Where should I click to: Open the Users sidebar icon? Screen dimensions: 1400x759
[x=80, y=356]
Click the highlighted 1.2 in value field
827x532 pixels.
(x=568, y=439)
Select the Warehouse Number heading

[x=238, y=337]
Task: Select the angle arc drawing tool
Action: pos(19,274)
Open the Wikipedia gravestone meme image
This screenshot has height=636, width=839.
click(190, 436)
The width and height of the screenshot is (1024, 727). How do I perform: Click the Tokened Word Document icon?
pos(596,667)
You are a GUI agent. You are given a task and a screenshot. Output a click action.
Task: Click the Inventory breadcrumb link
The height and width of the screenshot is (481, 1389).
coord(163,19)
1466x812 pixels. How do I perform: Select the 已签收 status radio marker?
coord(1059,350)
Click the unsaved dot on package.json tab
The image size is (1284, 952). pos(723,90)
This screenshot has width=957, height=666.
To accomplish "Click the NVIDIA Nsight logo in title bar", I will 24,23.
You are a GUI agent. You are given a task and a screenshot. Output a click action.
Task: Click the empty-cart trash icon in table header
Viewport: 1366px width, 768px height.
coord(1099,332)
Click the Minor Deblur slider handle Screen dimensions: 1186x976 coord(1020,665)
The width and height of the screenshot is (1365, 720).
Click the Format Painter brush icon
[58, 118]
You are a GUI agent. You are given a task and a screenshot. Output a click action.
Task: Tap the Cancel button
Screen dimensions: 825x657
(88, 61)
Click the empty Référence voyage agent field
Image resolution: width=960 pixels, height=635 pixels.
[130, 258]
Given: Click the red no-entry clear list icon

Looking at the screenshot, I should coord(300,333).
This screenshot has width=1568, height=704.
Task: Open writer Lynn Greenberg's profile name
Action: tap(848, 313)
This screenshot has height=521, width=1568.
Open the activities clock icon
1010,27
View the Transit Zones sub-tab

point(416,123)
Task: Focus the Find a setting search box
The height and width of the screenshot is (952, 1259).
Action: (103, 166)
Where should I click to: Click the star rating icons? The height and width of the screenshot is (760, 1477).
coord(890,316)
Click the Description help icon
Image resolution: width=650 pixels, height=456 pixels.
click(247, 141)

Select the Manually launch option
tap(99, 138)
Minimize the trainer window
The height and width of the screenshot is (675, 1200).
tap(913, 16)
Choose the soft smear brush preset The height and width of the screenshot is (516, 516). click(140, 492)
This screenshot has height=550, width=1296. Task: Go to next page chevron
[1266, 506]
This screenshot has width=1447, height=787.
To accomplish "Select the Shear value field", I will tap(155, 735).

## What you have to do
Everything from the line with "Where should I click to: Click" through the last line of the data above, please return word for word, and no other line.

## Written response
Where should I click to: Click the star rating icons? The height and width of the screenshot is (760, 1477).
coord(890,316)
Click the Description help icon
Image resolution: width=650 pixels, height=456 pixels.
click(247, 141)

Select the Manually launch option
tap(99, 138)
Minimize the trainer window
The height and width of the screenshot is (675, 1200).
tap(913, 16)
Choose the soft smear brush preset The height and width of the screenshot is (516, 516). click(140, 492)
This screenshot has height=550, width=1296. Task: Go to next page chevron
[1266, 506]
This screenshot has width=1447, height=787.
To accomplish "Select the Shear value field", I will tap(155, 735).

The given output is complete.